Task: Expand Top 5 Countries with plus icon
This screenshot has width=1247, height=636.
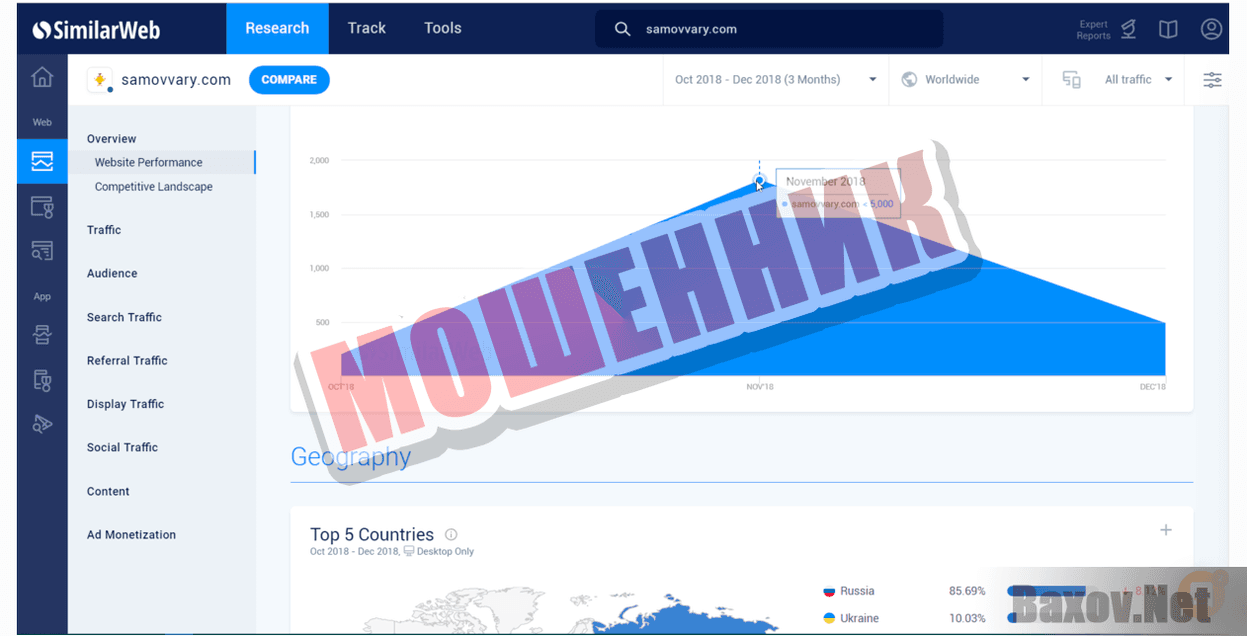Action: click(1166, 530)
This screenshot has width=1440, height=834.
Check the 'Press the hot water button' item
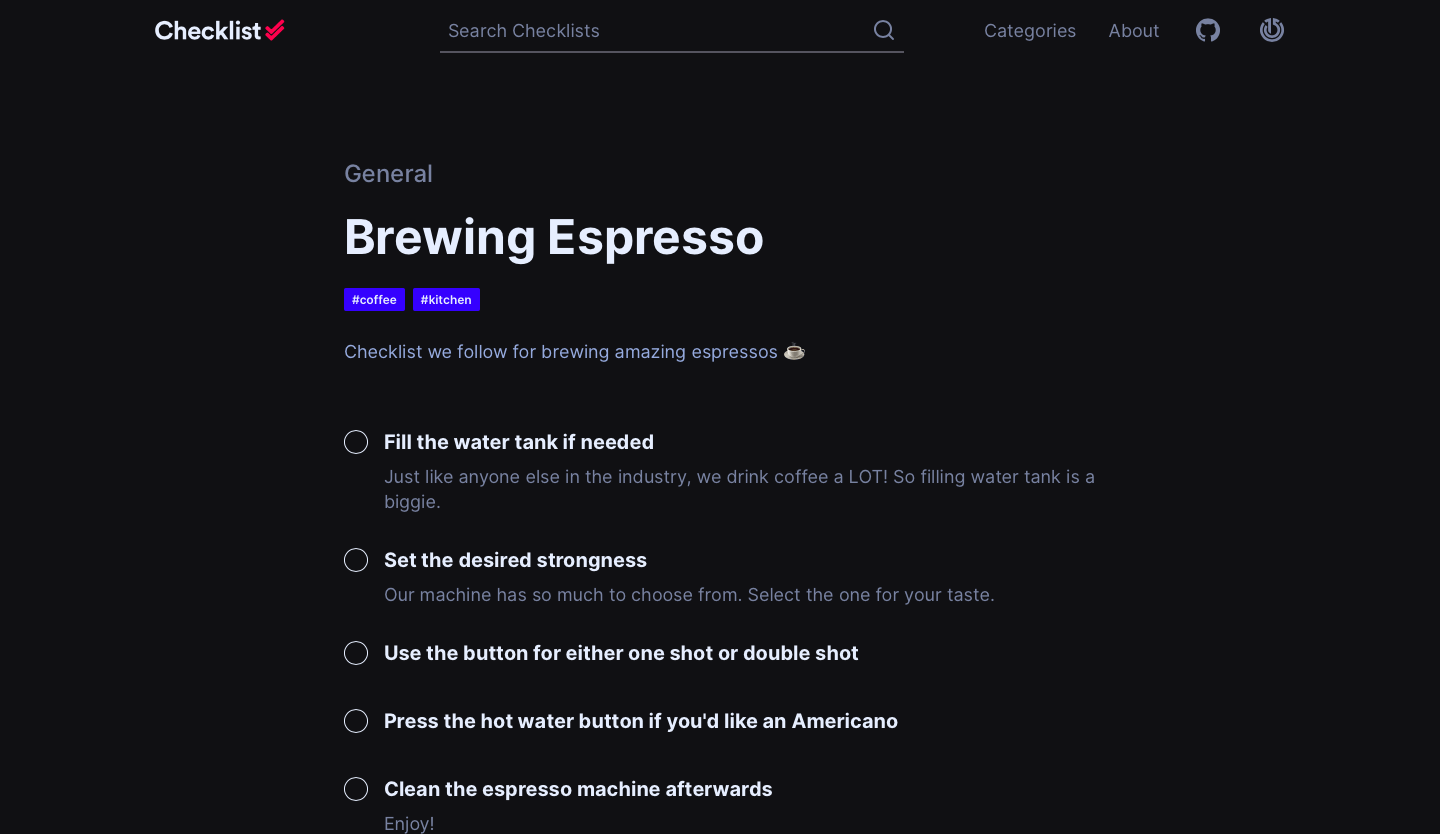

***

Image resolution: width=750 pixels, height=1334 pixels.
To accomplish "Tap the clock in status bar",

***

**Requirement:**
Please copy the data word for word, from the line with "Task: Expand Top 5 Countries with plus icon" to the line with "Check the 'Press the hot water button' item", including both of those lines. Leave the pictures out of your copy.

**Answer to the task:**
Task: Expand Top 5 Countries with plus icon
This screenshot has width=1247, height=636.
Action: click(1166, 530)
This screenshot has width=1440, height=834.
Check the 'Press the hot water button' item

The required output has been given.